I note that CRC32 is being used here, and pt-table-checksum itself warns that CRC32 “is too prone to hash collisions”. But CRC32 is not the problem here. We are getting distinct sets of checksums out of CRC32. The problem is that we are getting distinct sets of CRC32 checksums that BIT_XOR to the same result. And from then on, everything outside that BIT_XOR doesn’t matter.
As a footnote, if we compare only the first FOUR rows of the table, we get different BIT_XOR results as we expect we should. But with five rows, the data values turn out to be just right to return the same BIT_XOR for both sets of rows. BIT-XOR is effectively being used here as a hash function itself, and it is a terribly, terribly weak one.
This is JUST ONE example table for which this occurs. The customer I am working with has numerous such tables.

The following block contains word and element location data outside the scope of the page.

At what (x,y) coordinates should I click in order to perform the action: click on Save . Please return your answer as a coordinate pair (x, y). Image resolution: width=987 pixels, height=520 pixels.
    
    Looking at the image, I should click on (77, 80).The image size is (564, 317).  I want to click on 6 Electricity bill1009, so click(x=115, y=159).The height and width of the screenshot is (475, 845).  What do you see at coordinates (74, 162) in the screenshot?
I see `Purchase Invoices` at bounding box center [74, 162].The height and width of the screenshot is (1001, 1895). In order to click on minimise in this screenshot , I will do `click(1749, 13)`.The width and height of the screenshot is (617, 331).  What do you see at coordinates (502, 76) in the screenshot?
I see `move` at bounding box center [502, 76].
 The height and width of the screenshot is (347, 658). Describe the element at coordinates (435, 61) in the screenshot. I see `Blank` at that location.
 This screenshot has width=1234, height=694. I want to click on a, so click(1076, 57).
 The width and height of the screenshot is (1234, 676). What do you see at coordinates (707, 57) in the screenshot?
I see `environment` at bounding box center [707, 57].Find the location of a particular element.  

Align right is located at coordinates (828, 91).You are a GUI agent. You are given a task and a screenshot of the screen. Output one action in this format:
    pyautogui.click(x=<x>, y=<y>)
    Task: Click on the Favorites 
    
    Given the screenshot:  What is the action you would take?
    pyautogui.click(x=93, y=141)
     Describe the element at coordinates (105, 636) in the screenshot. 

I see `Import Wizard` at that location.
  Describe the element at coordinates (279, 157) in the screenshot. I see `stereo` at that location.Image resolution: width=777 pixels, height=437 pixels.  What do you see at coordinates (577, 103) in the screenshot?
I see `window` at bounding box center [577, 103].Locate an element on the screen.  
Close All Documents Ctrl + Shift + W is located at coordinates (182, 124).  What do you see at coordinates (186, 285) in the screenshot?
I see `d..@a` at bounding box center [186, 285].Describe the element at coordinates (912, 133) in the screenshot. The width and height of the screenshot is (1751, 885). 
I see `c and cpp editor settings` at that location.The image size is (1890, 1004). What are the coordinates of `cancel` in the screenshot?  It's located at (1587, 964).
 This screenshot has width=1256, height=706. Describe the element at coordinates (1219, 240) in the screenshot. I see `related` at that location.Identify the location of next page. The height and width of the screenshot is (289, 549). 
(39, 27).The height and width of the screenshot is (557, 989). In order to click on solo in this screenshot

It should also be noted that using a stronger hash function such as MD5 or murmur will GREATLY REDUCE the chance of a BIT_XOR collision, but will not eliminate it. But it is vital to understand that it is not actually the “real” hash function that is the weakness being demonstrated here — it is the XOR used as a hash function. It should also be noted that the smaller the number of rows in the table, the more likely an XOR collision is.